What foods contain fiber?
This is where we'll see why diets high in fiber are associated with so many health benefits. If you eat lots of vegetables, you're getting lots of fiber!
- Soluble Fiber is found in...
- Legumes (beans, lentils)
- Oat bran and oatmeal
- Chia seeds
- Fruits (apples, oranges, pears, strawberries, blueberries)
- Vegetables (cucumbers, celery, carrots)
- Insoluble Fiber is found in...
- Wheat (whole grains, wheat cereals)
- Vegetables (carrots, tomatoes, celery, zucchini, broccoli, cabbage, onions, dark leafy greens, cucumbers)
- Fruits (raisins, grapes, tomatoes)
- Oat bran
- Brown rice
- Skins of fruits and root vegetables (apples, potatoes)
Your body needs both soluble and insoluble fiber, and not all foods have both, so it's important to eat a variety of fruits and vegetables to meet your daily quota. Basically, to increase your fiber intake without looking specifically at the food and its fiber content, follow these tips provided by WebMD:
- Get the recommended amount. You don't have to track it daily, but try it for a few days just to get a feel for how much you're getting now, and what it'd be like to actually get the recommended intake.
- Eat more fruits and vegetables! You can see above where the fiber comes from. If you increase the produce in your diet, you'll be increasing the fiber, as well.

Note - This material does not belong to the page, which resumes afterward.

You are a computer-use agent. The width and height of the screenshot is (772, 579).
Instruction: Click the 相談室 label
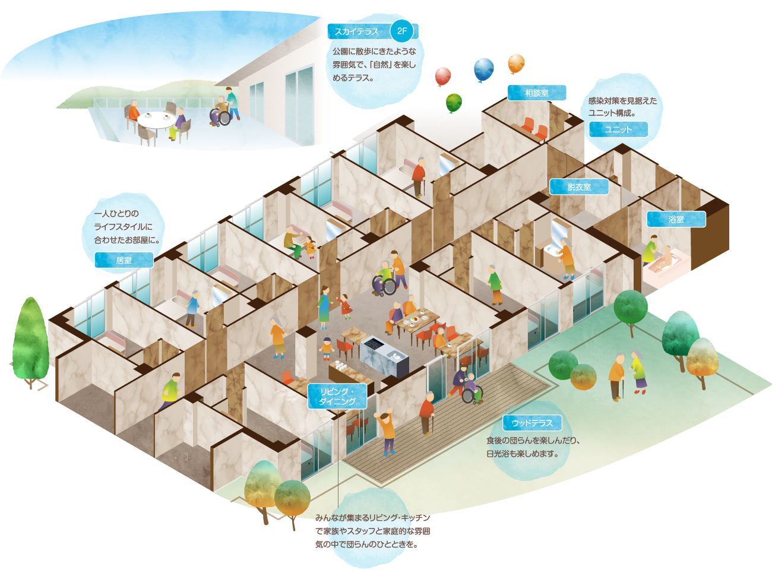[x=536, y=93]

- Eat more whole grains. That way, you're getting the fiber that's hiding in the brain and germ.
- Eat less refined grains. In these, the bran and germ are removed, so you'd miss out on fiber.

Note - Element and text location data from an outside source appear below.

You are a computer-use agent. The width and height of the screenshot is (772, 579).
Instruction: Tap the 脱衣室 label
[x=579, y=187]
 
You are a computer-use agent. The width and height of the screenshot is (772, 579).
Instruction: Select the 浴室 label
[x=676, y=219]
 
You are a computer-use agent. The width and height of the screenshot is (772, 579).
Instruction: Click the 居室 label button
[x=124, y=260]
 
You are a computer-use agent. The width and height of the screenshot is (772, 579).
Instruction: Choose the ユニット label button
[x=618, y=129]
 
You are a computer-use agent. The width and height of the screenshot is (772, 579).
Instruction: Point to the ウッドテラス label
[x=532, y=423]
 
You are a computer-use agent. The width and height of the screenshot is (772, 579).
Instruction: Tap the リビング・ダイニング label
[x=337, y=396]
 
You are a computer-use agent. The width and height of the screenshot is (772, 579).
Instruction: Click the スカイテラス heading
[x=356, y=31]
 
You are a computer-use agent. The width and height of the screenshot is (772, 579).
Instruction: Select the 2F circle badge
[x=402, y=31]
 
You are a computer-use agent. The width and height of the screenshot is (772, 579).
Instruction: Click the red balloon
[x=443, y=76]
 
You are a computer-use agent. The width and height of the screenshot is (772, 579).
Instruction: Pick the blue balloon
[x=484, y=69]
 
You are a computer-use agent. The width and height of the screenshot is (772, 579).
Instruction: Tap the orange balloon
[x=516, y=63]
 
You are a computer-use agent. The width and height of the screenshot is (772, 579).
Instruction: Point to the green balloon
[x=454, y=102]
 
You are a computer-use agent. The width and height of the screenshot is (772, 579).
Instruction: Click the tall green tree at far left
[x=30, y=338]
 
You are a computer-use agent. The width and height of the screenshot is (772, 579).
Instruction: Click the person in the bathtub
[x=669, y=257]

- Consider a supplement. Try finding fiber in foods, first. But if all else fails, try out a supplement. Ask your doctor for a recommendation that'd be best for you. Benefiber and Metamucil are popular brands that offer both capsules and powders, so you can choose to take it like a pill, or to mix it into water or food. If you go that route, be sure to not buy flavored varieties or ones with artificial coloring. (Those are bad for other reasons.) The most basic form of fiber you can buy in a bottle would probably be straight-up psyllium husks. Ask your pharmacist!
Want more information?
Some fiber-filled snack ideas:
- Baby carrots and hummus
- Celery sticks and peanut butter
- Apple slices and peanut butter
- Trail mix: almonds, walnuts, raisins (or any of those all by itself!)
- Yogurt with flaxseed
- Dried fruit (like apricots, prunes)
Other favorite fiber friends of mine:
- Sweet potatoes
- Whole wheat pasta, tortillas, pita, English muffins
- Brown rice
Try some of these websites, which have great tips on how to fit more fiber into your diet!
- Fiber Content Chart - lists a zillion foods with the grams and calories per serving
- Food Combos with 10 grams of fiber
- A chart of high-fiber foods with serving size and grams
- A slideshow of fiber-filled foods
- Fitsugar has some gluten-free options
OK, so do you get what all the hype is about now? Maybe you knew this. Maybe you eat lots of these fruits, vegetables, and grains already. Are they adding up to 25 or 30 grams each day? Which of your favorites can you eat more of? What new foods might you want to start eating? Dare you to start incorporating more of these foods into your diet, TODAY!